Referral-link stats + anon votes might get us 90% of the way there.
 
user55340
11:46 PM
Quite possibly. We're just working with what tools we have - theres two parts to that: the information on what actually merits the use of the tools (the 10k stats), and the tools themselves (protection, close votes, flag a mod for locking). Some of those are rather blunt and corse in the visibility.
 
user55340
You see something and find the only thing you can hit it with is protection of the question... it may be a bit too blunt of a tool... or we just can't see that the problem isn't as big as we think it is because of the coarseness of the information tools.
 
user55340
Things like "someone bumps an old question that resulted in a bit of activity on it 2 years ago with another answer... we can't unbump it... so to prevent another bunch of low quality answers on it, protect it... (for a day or two until it doesn't sit on the front page tempting every new user to answer it with their $0.02).
 
user55340
I'd so be using a "protect for 24h" or "protect for 48h" if it was available for those questions.
 
My issue with the use of Protection is that it's actually not a very big hammer; more like a stick-on patch, really. So folks see a problem, and they go looking for a solution, and pick Protect... And then wonder why the question is still getting crap answers.

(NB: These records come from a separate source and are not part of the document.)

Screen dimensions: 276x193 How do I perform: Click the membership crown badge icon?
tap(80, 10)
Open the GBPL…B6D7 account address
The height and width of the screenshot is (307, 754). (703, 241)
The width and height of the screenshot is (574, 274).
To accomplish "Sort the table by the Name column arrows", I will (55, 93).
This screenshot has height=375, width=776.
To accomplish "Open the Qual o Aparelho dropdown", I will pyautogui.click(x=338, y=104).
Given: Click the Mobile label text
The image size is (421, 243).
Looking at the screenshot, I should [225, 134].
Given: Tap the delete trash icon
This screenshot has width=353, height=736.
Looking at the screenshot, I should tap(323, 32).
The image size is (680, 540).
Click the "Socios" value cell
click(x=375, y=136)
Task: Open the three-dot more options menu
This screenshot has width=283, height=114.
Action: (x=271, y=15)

Well, shucks, you blocked up a mouse-hole but the elephant in the room is still stomping on everything.
 
user55340
Its not that they should be closed (though sometimes that happens next...) but without someone posting an epicly good answer to set the expectations, an answer on the poor side of 'meh' draws more.
 
11:52 PM
Editing, close, lock, delete... In not necessarily that order... Are gonna be far more effective outside of scenarios where something is legitimately a honeypot for unwanted outsider attention.
 
user55340
Protection certainly isn't a big hammer. We don't always have the close votes to close it without a mod (I've occasionally come across a question were I had an expired close vote from December or so... and asking for other close votes find out that Gnat and Glen also have expired votes... and well, thats most of the close voters in the review queue...
 
user55340
When I had the anon feedback I would go edit the questions that I found in there (or close vote them).
 
user55340
Finding 4x "not what I'm looking for" on a low rep feedback is very helpful to go in and look at and say "yep, thats a misleading title for its question..."
 
Good point
 
user55340
If you look at my stats you will certainly see that I'm a down voter. At times I wonder if it would be useful to expose more of the 'anon feedback' and allow (down) voters to participate in that.